Robscurity: oktober 2025

Running non-quantized Hugging Face LLMs locally in Ollama —
example: converting Hermes-4-14B into a quantized GGUF model (hermes4-14b.Q4_K_M.gguf).

Using Visual Studion code v.1.105.1 - vscode and macOS Tahoe 26.0.1 in this text.

From huggingface login and create a token

Start macos terminal.

Replace hf_your_token_here with your newly created token from huggingface

~/> export HUGGING_FACE_HUB_TOKEN=hf_your_token_here

~/> git clone https://github.com/ggerganov/llama.cpp

~/> cd llama.cpp

Open direcotory in vscode with

~/llama.cpp> code .

In vscode click on any .py file.

Click in the down right corner on where it says e.g python 3.13.7....

Click on +Create virtual environment in the popup list

Select venv - last in the list

Select Custom in the list

Select the python version you want to create a virtual environment of e.g 3.11.13

(don´t select the latest version because a lot of python packages is not compatible with the latest versions)

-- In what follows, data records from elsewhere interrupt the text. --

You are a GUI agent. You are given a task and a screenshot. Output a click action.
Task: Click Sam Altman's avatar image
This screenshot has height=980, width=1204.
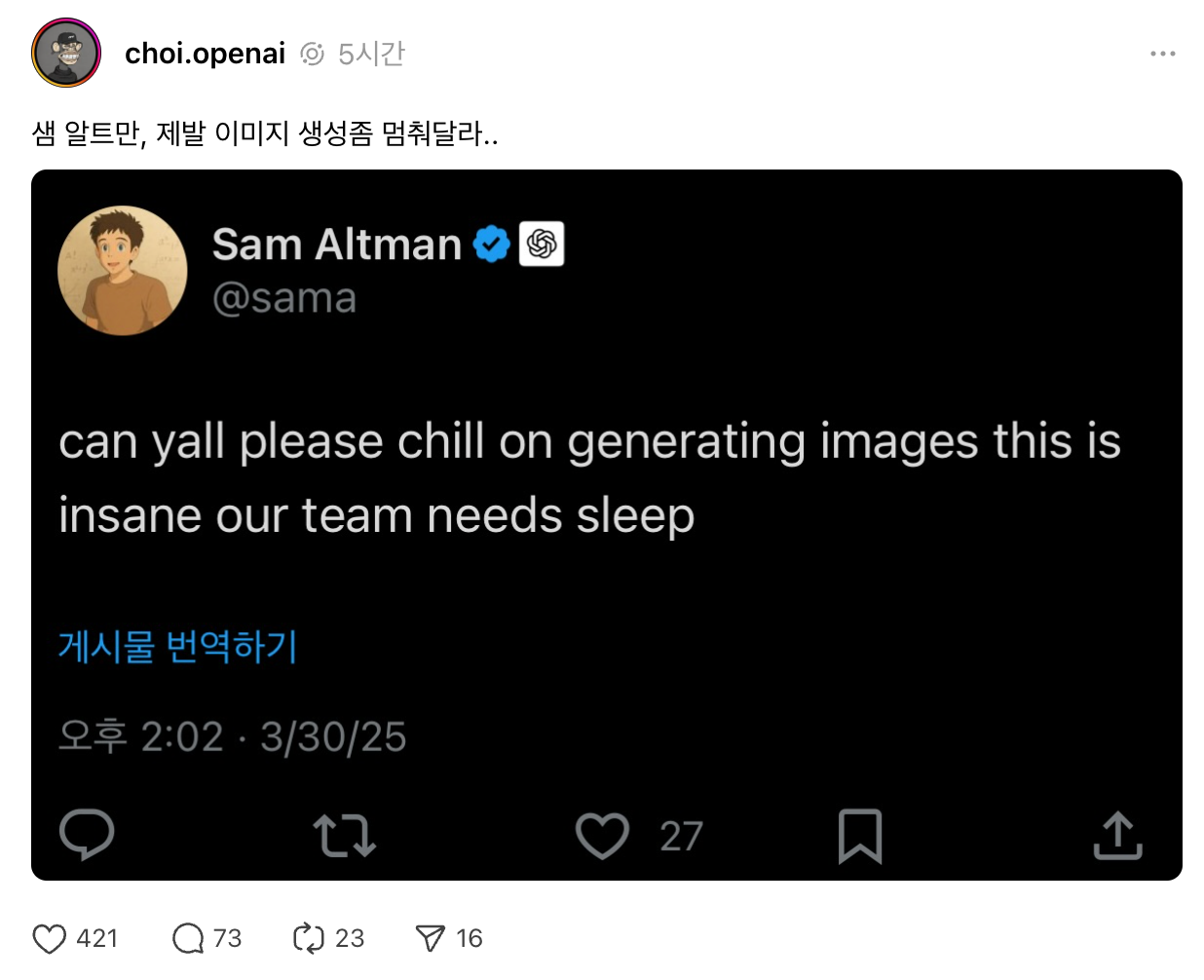pyautogui.click(x=122, y=272)
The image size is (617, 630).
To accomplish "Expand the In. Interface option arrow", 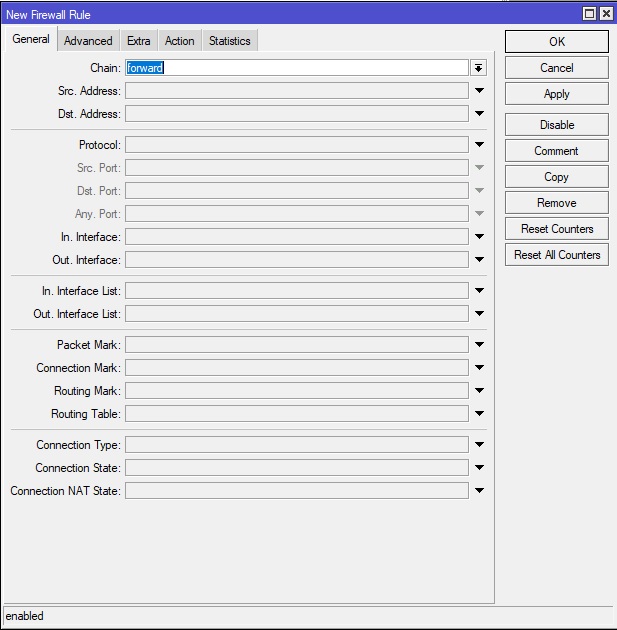I will point(479,237).
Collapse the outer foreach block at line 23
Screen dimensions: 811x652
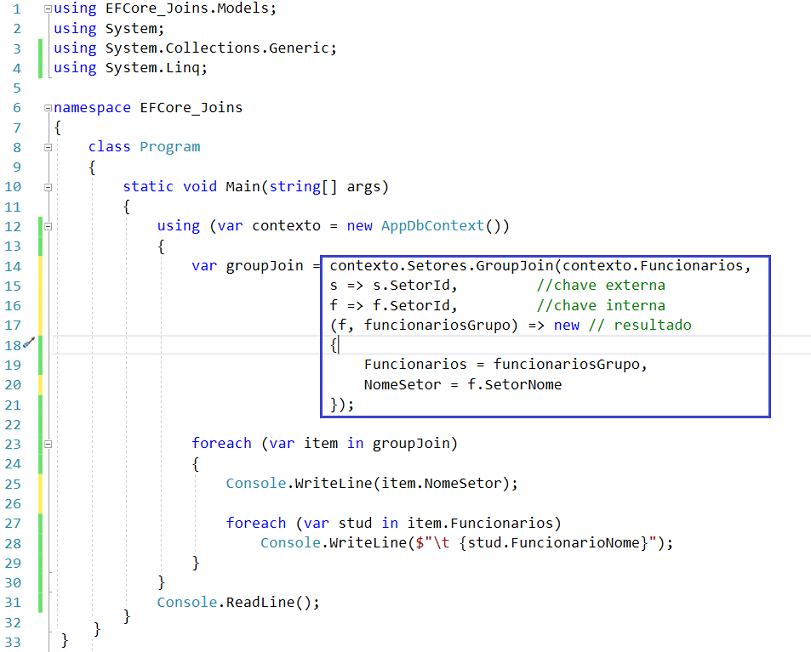point(48,443)
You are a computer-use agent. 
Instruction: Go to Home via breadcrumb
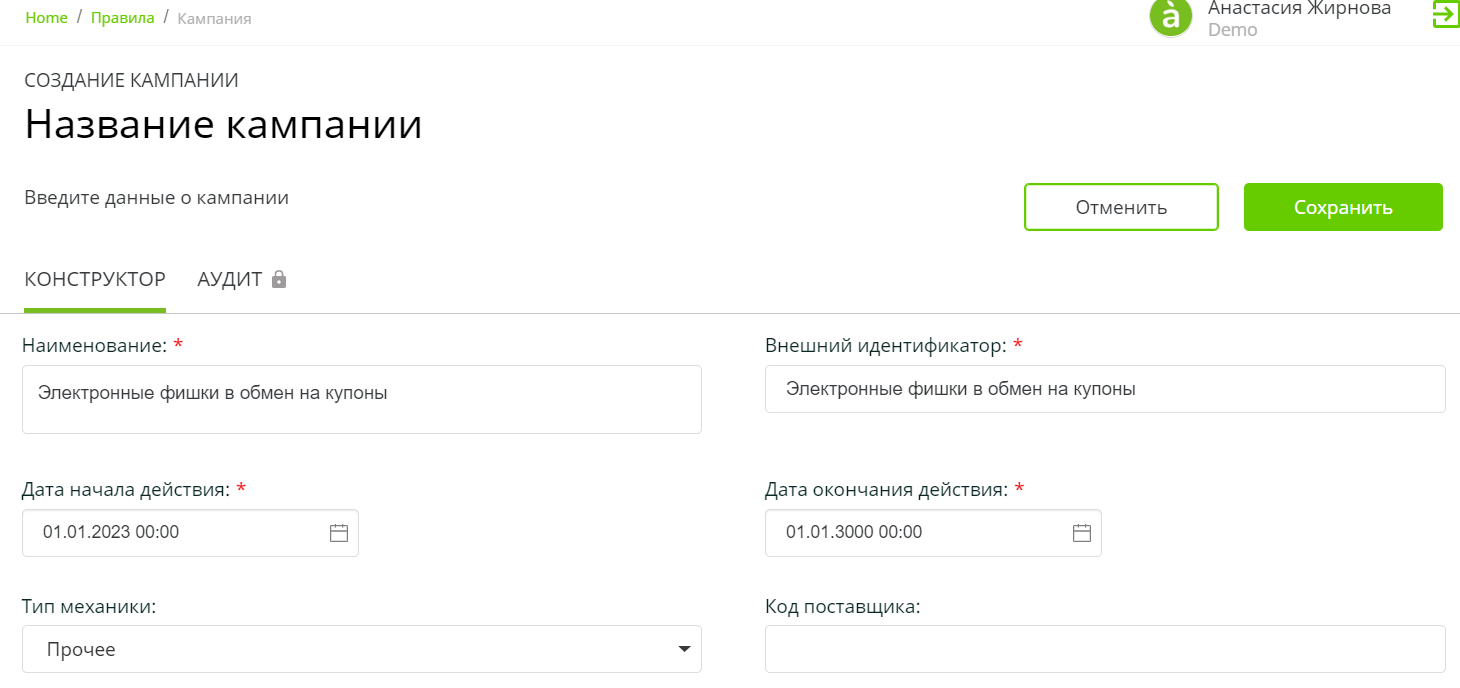(x=46, y=18)
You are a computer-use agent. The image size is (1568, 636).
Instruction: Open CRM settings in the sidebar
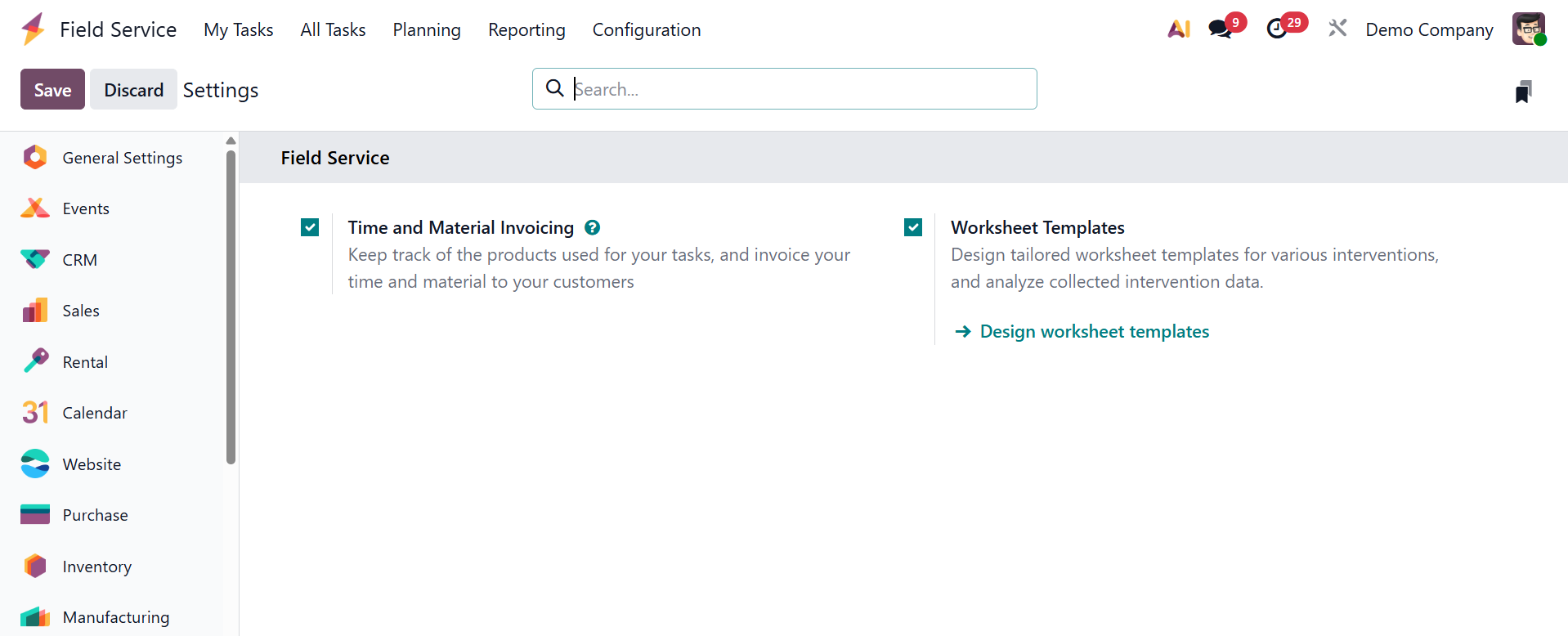pyautogui.click(x=79, y=260)
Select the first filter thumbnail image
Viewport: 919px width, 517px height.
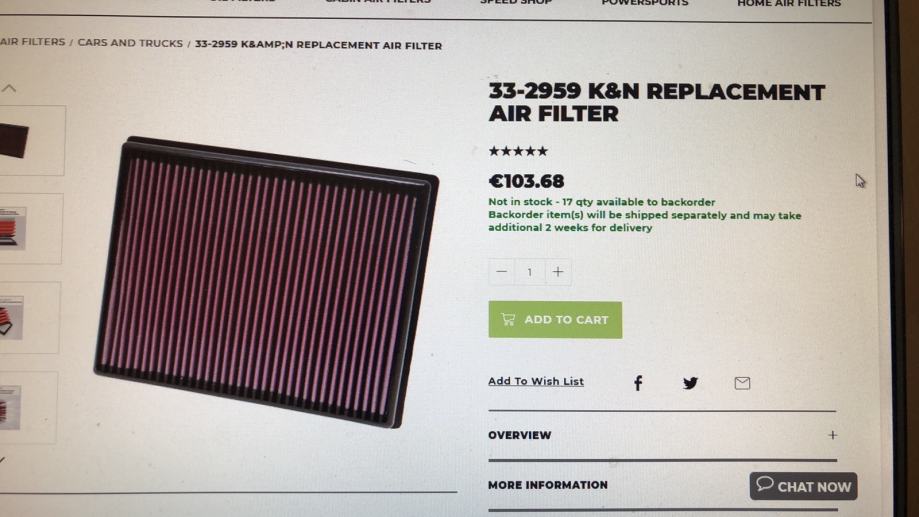point(31,141)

Select the name venv and press enter

Select Skip package installation

Done. You have now a virtual python environment

In vscode, select New Terminal under Terminal menu

You will now see that it says (.venv) in the terminal

It means that if you install python packages with e.g. pip install, it will be only installed in the .venv environment and will not affect other python environments.

In vscode terminal:

(.venv) ~/llama.cpp> python3 -m pip install transformers sentencepiece protobuf safetensors huggingface_hub mistral-common torch

(.venv) ~/llama.cpp> mkdir build

(.venv) ~/llama.cpp> cd build

(.venv) ~/llama.cpp/build> brew install cmake

(.venv) ~/llama.cpp/build> cmake ..

(.venv) ~/llama.cpp/build> cmake --build . --config Release

Download Hermes-4-14B från huggingsface and create quantized version:

(.venv) ~/llama.cpp/build> cd ../../

(.venv) ~/> brew install git-lfs

(.venv) ~/> git lfs install

(.venv) ~/> git clone https://huggingface.co/NousResearch/Hermes-4-14B

(.venv) ~/> cd Hermes-4-14B

(.venv) ~/Hermes-4-14B> git lfs pull

(.venv) ~/Hermes-4-14B> cd ../llama.cpp/

(.venv) ~/llama.cpp> python3 convert_hf_to_gguf.py ../Hermes-4-14B --outfile hermes4-14b-fp16.gguf

(.venv) ~/llama.cpp> ./build/bin/llama-quantize hermes4-14b-fp16.gguf hermes4-14b.Q4_K_M.gguf Q4_K_M

(.venv) ~/llama.cpp> vi Modelfile

FROM ./hermes4-14b.Q4_K_M.gguf

TEMPLATE """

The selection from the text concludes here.